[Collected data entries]
↓↓↓

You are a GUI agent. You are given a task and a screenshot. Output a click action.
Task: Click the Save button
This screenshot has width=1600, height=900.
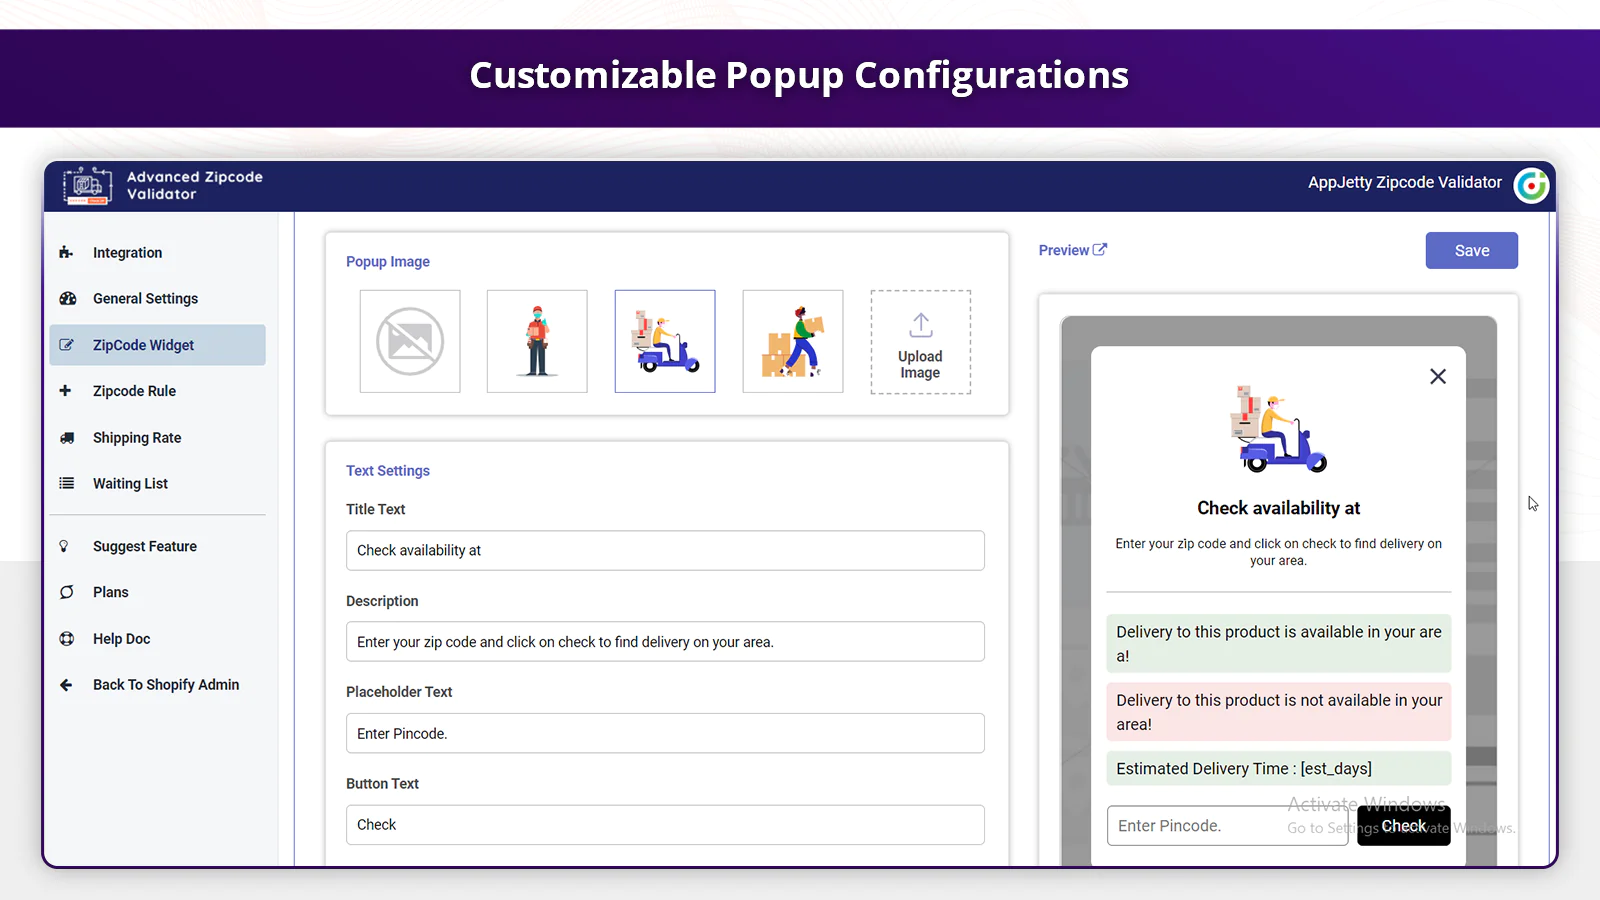(1472, 251)
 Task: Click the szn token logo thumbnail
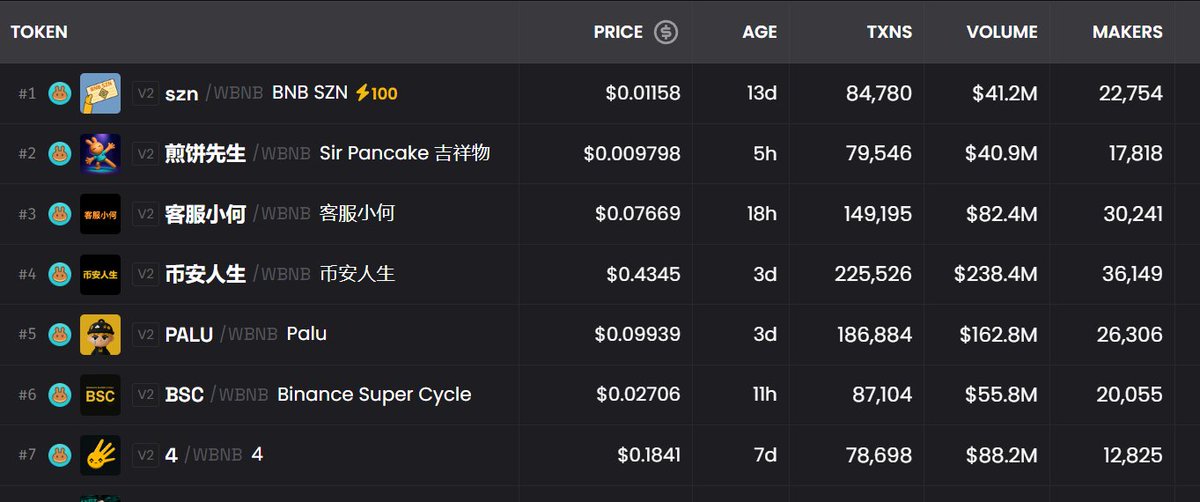pos(100,93)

↑↑↑

▶ [Task goal]
Set down all the data again exactly as above, pictures excluded.

▶ [Response to the exercise]
You are a GUI agent. You are given a task and a screenshot. Output a click action.
Task: Click the Save button
This screenshot has width=1600, height=900.
(1472, 251)
 Task: Click the szn token logo thumbnail
pos(100,93)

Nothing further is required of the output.